- PROBLEM DESCRIPTION: Reproduce the records verbatim, from the line with "Open the Patient Education icon" through the line with "(x=827, y=878)", including both of those lines.

- DATA ROWS:

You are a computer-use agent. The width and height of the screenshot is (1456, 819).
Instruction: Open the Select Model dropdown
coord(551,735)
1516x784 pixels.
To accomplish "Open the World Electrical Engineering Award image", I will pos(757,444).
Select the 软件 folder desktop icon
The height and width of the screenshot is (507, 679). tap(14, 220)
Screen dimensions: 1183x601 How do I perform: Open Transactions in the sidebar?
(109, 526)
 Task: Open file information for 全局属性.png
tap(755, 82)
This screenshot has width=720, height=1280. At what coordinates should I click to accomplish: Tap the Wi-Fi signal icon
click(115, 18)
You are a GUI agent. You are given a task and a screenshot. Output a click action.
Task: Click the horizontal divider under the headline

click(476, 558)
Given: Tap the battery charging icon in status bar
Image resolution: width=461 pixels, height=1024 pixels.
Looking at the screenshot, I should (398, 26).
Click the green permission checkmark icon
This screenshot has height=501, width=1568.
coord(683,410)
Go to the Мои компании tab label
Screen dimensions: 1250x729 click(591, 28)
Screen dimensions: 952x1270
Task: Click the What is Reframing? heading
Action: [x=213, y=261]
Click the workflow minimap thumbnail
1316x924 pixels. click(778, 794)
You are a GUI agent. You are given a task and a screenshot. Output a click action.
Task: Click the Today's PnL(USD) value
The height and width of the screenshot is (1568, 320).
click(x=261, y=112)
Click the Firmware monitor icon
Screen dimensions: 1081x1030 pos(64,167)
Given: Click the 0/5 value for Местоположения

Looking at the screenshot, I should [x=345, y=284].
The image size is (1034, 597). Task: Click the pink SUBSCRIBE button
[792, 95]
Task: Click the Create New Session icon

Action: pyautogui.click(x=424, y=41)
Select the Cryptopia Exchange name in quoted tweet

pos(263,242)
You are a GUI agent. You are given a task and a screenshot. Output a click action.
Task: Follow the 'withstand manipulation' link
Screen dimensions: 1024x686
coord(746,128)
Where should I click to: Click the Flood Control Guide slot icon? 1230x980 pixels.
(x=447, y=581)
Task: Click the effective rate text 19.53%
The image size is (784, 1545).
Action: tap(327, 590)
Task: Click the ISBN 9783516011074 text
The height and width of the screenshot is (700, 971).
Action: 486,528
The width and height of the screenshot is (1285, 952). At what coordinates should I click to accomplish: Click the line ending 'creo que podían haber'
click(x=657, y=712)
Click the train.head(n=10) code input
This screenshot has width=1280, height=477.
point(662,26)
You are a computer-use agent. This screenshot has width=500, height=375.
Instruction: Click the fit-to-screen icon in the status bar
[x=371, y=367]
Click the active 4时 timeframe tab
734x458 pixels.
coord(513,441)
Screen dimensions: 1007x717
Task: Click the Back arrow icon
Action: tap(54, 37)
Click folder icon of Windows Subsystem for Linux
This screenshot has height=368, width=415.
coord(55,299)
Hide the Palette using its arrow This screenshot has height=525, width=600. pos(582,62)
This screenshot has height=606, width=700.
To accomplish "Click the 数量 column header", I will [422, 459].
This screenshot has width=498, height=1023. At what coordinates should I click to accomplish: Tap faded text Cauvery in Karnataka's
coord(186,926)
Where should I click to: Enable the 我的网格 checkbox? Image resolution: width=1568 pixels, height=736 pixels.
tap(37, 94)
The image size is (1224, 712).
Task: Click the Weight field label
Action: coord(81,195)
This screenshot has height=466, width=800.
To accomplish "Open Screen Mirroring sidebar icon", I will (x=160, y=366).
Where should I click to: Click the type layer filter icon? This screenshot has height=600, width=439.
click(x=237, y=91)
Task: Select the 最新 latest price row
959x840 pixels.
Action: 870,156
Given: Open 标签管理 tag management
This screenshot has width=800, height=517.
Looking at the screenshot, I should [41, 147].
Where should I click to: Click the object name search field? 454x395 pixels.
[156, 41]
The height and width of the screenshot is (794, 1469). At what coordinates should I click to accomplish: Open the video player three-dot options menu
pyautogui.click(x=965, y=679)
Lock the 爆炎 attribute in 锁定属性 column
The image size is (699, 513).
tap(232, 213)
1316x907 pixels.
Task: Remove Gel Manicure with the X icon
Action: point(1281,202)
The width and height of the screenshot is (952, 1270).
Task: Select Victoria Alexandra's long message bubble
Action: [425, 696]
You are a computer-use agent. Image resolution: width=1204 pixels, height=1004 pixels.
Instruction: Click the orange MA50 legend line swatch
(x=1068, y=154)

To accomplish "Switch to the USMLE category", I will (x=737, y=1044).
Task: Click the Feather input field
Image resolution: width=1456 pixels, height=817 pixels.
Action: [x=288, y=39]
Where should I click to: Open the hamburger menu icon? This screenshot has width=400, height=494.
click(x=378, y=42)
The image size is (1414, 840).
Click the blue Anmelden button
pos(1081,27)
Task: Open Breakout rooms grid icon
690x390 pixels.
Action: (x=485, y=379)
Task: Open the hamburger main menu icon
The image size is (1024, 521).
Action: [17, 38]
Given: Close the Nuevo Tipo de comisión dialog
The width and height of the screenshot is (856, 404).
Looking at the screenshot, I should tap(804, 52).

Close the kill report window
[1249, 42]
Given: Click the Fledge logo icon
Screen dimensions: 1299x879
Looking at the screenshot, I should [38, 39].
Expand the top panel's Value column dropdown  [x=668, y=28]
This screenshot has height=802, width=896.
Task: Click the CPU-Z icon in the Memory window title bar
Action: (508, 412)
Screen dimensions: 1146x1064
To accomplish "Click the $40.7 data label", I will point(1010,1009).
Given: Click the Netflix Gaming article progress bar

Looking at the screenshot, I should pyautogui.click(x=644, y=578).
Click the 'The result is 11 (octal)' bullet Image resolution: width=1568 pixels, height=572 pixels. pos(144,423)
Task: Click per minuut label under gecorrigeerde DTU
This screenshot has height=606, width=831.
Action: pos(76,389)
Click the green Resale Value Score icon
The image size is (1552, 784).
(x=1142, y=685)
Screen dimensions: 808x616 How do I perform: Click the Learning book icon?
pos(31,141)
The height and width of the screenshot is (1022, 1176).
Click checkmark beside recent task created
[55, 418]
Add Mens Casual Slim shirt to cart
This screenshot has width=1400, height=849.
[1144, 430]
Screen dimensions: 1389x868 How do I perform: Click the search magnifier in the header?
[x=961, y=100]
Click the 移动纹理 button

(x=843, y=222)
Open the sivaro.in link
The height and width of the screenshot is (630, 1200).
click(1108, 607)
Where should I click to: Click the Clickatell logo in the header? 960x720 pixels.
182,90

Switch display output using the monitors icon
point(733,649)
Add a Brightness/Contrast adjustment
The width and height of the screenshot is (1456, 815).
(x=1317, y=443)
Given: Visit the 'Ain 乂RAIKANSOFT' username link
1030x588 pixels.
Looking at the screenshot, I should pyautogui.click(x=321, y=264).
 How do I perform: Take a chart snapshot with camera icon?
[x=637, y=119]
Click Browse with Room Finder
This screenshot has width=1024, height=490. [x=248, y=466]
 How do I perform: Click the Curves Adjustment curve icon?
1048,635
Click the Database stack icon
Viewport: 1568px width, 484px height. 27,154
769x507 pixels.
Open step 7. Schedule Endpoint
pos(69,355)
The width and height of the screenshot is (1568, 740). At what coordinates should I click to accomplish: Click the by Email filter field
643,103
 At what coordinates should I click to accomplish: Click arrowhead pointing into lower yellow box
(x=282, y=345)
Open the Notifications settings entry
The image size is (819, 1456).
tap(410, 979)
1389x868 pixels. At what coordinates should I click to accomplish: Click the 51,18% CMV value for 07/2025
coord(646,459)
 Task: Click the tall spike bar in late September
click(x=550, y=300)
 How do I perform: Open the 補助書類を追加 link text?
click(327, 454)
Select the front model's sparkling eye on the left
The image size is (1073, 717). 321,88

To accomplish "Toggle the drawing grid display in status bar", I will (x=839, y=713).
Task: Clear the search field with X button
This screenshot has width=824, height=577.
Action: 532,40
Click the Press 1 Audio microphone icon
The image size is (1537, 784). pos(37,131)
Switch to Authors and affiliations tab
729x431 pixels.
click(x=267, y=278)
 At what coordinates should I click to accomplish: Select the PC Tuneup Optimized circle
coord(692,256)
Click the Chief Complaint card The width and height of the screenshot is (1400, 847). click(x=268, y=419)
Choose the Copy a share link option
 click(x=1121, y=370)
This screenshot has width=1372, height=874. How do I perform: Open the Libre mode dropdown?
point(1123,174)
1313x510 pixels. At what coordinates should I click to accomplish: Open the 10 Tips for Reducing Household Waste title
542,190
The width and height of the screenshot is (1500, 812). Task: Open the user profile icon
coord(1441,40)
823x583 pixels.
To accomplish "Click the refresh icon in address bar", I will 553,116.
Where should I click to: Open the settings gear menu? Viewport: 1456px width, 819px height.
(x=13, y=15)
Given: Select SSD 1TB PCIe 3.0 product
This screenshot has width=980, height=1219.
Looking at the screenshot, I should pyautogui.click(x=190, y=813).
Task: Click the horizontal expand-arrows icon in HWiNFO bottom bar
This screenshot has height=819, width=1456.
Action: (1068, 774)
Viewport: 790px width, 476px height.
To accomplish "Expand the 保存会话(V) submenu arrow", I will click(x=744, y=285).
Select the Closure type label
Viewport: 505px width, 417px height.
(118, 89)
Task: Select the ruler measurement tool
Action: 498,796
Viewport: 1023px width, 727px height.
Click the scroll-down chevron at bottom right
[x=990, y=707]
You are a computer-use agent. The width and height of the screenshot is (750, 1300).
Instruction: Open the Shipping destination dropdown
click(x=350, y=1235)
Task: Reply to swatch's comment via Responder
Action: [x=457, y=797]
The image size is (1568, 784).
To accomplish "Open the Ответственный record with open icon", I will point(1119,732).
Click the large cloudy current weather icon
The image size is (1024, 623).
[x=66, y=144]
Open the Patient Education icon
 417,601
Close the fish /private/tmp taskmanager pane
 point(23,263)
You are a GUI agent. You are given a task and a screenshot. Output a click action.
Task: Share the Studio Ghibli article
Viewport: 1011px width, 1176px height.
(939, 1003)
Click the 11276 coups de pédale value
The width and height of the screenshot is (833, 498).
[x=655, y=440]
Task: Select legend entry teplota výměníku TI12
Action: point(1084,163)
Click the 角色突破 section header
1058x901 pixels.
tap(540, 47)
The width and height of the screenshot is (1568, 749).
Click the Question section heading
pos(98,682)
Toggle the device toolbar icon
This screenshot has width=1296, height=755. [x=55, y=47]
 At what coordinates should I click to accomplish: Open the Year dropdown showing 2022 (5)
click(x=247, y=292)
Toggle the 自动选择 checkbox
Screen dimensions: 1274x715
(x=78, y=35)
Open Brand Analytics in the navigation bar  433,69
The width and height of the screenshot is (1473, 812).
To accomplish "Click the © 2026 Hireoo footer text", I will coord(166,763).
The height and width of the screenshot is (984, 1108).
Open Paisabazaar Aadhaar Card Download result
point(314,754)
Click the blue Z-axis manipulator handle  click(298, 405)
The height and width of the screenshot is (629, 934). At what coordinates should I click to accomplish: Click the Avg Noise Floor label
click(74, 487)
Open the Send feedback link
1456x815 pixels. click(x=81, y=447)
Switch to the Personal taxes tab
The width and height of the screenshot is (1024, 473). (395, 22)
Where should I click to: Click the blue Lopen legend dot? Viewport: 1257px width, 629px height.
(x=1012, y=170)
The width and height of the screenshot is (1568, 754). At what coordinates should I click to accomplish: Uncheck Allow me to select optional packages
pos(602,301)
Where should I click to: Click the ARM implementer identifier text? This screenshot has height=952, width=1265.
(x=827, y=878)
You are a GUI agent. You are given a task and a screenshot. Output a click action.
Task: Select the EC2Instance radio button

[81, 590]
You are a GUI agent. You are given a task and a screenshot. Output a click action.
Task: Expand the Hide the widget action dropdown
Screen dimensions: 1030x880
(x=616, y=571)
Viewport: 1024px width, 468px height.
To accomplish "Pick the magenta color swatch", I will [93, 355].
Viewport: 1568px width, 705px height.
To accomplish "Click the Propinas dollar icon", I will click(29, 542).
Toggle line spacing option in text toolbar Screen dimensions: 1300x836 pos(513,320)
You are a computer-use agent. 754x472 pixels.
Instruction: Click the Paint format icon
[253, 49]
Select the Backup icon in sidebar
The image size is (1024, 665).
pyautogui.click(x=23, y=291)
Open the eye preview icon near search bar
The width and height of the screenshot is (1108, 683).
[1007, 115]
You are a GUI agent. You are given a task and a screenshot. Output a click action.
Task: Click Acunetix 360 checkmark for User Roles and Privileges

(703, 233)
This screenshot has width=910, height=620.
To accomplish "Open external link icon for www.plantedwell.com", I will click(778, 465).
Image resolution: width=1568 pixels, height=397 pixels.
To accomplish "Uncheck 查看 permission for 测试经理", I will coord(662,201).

- EXERCISE RESPONSE:
Open the Patient Education icon
 417,601
Close the fish /private/tmp taskmanager pane
 point(23,263)
You are a GUI agent. You are given a task and a screenshot. Output a click action.
Task: Share the Studio Ghibli article
Viewport: 1011px width, 1176px height.
(939, 1003)
Click the 11276 coups de pédale value
The width and height of the screenshot is (833, 498).
[x=655, y=440]
Task: Select legend entry teplota výměníku TI12
Action: point(1084,163)
Click the 角色突破 section header
1058x901 pixels.
tap(540, 47)
The width and height of the screenshot is (1568, 749).
Click the Question section heading
pos(98,682)
Toggle the device toolbar icon
This screenshot has width=1296, height=755. [x=55, y=47]
 At what coordinates should I click to accomplish: Open the Year dropdown showing 2022 (5)
click(x=247, y=292)
Toggle the 自动选择 checkbox
Screen dimensions: 1274x715
(x=78, y=35)
Open Brand Analytics in the navigation bar  433,69
The width and height of the screenshot is (1473, 812).
To accomplish "Click the © 2026 Hireoo footer text", I will coord(166,763).
The height and width of the screenshot is (984, 1108).
Open Paisabazaar Aadhaar Card Download result
point(314,754)
Click the blue Z-axis manipulator handle  click(298, 405)
The height and width of the screenshot is (629, 934). At what coordinates should I click to accomplish: Click the Avg Noise Floor label
click(74, 487)
Open the Send feedback link
1456x815 pixels. click(x=81, y=447)
Switch to the Personal taxes tab
The width and height of the screenshot is (1024, 473). (395, 22)
Where should I click to: Click the blue Lopen legend dot? Viewport: 1257px width, 629px height.
(x=1012, y=170)
The width and height of the screenshot is (1568, 754). At what coordinates should I click to accomplish: Uncheck Allow me to select optional packages
pos(602,301)
Where should I click to: Click the ARM implementer identifier text? This screenshot has height=952, width=1265.
(x=827, y=878)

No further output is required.